Mill Cove Baking Co.
What was the inspiration behind Mill Cove Baking Company?
For a long while I'd dreamed of opening my own brick and mortar bakery. I found it so challenging to visualize the transition between baking as an employee of a company to suddenly being an employer and manager of my own retail baking establishment. I decided the best way to dive in would be to start very small and to choose one or two specialty foods to make and sell as a wholesaler. I could work alone to begin with out of a community kitchen and then as the company grew, I could take it step-by-step. I didn't always intend to make crackers, but thought that they might be a small niche in a largely saturated specialty food market. People tend to eat a fair amount of crackers (or at least my people do!) and I love being able to add another flavorful and local option to the snack market.
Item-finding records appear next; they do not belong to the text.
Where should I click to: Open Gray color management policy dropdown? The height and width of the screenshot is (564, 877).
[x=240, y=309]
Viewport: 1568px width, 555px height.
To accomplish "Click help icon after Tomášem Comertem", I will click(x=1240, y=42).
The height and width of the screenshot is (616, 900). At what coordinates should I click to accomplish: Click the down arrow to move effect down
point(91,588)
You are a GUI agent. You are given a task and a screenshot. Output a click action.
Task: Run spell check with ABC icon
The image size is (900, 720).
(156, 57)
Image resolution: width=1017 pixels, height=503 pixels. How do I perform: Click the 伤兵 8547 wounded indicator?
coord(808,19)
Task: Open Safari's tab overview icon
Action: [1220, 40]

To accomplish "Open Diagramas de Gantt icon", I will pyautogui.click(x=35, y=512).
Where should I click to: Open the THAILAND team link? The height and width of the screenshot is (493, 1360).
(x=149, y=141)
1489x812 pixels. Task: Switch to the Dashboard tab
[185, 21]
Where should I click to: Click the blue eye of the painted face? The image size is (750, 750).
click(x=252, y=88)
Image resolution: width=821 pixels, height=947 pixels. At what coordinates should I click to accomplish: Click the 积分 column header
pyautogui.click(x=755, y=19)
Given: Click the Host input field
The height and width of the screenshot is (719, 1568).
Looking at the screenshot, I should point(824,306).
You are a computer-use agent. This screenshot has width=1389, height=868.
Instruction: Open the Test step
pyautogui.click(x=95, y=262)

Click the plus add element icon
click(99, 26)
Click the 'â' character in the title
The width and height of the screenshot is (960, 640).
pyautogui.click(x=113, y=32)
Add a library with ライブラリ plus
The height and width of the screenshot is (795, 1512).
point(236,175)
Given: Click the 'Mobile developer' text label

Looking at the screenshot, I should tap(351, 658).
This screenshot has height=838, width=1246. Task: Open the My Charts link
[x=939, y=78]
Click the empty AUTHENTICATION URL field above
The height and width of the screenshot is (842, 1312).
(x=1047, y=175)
Now that I'm a full-time cracker lady, I really enjoy the freedom of a wholesale food business and may never transition to the brick and mortar retail bakery that I'd once coveted.
What are your key products and can you describe the production process?
I currently make two varieties of crackers: the "Every-Thin," and the "Real Dill." The Every-Thin is a butter based cracker with sesame, poppy, onion and garlic, and it tastes much like a crispy buttered everything bagel. The Real Dill is a thin and salty olive-oil based cracker with a hint of dill, and is a naturally vegan snack. I use a large 30-quart mixer to mix my cracker dough in 12 pound batches. I then divide the dough into 1 pound portions and use a sheeter, which is like a giant pasta roller, to roll the dough out into very thin sheets. I then hand-cut each sheet of cracker dough into diamonds or rectangles, sprinkle them with a little salt, and bake them until they're golden brown. I hand-pack the crackers into individual heat-sealed bags which are just the right size for a small cheeseboard or a large treat for a hungry snacker.
Where do you source your ingredients from? How are you involved at the local level?
I try to incorporate as many local ingredients as possible while also keeping the price of the crackers reasonable for my customers. Fifty percent of all the flour I use in my crackers is Maine Grain flour, milled in Skowhegan. All of my seeds and spices are organic and are sourced from Gryffon Ridge, a local spice merchant, and the butter I use in the Every-Thin is from Kate's Butter which is also made in Maine. Using local ingredients not only makes a better tasting product, but also brings you into a wonderful and supportive community of local sellers and makers.
How has Mill Cove Baking changed over the years and what is your vision for the future?
Mill Cove Baking Company just celebrated its one-year anniversary this spring, so the company is still quite new. The first year of cracker production taught me so much, and I have plans for steadily growing the business in the years to come. I currently work out of the Fork Food Lab, which is a shared-use commercial kitchen facility that allows food businesses to rent production space without having to invest in their own space and equipment. It has been an amazing platform from which to launch my business, but down the road I envision growing into my own production facility and having a small staff of cracker makers. I would like to eventually distribute my products to specialty food stores throughout New England and beyond, and to keep working to incorporate more and more local and organic ingredients.
What do you wish more people knew about your company?
I have so many ideas for new cracker flavors that I desperately want to roll out into production and to get on the shelves, but it is quite a process to add new products to your line. People are always asking when I will add a new flavor, or if I've considered making such-and-such a variety. I definitely have! But when you're a one-lady show, you have to recognize that keeping things simple and streamlined is often the most efficient way to operate, so new cracker flavors may have to wait for a time when I am ready to hire help and expand my production capacity. People also always want to know if I get bored of making the same product day in and day out. It's only been a year so far, but I use every day as a challenge to improve my production techniques and to phase out any inefficiencies. I also listen to a lot of podcasts while I'm rolling out crackers. I mean, a lot.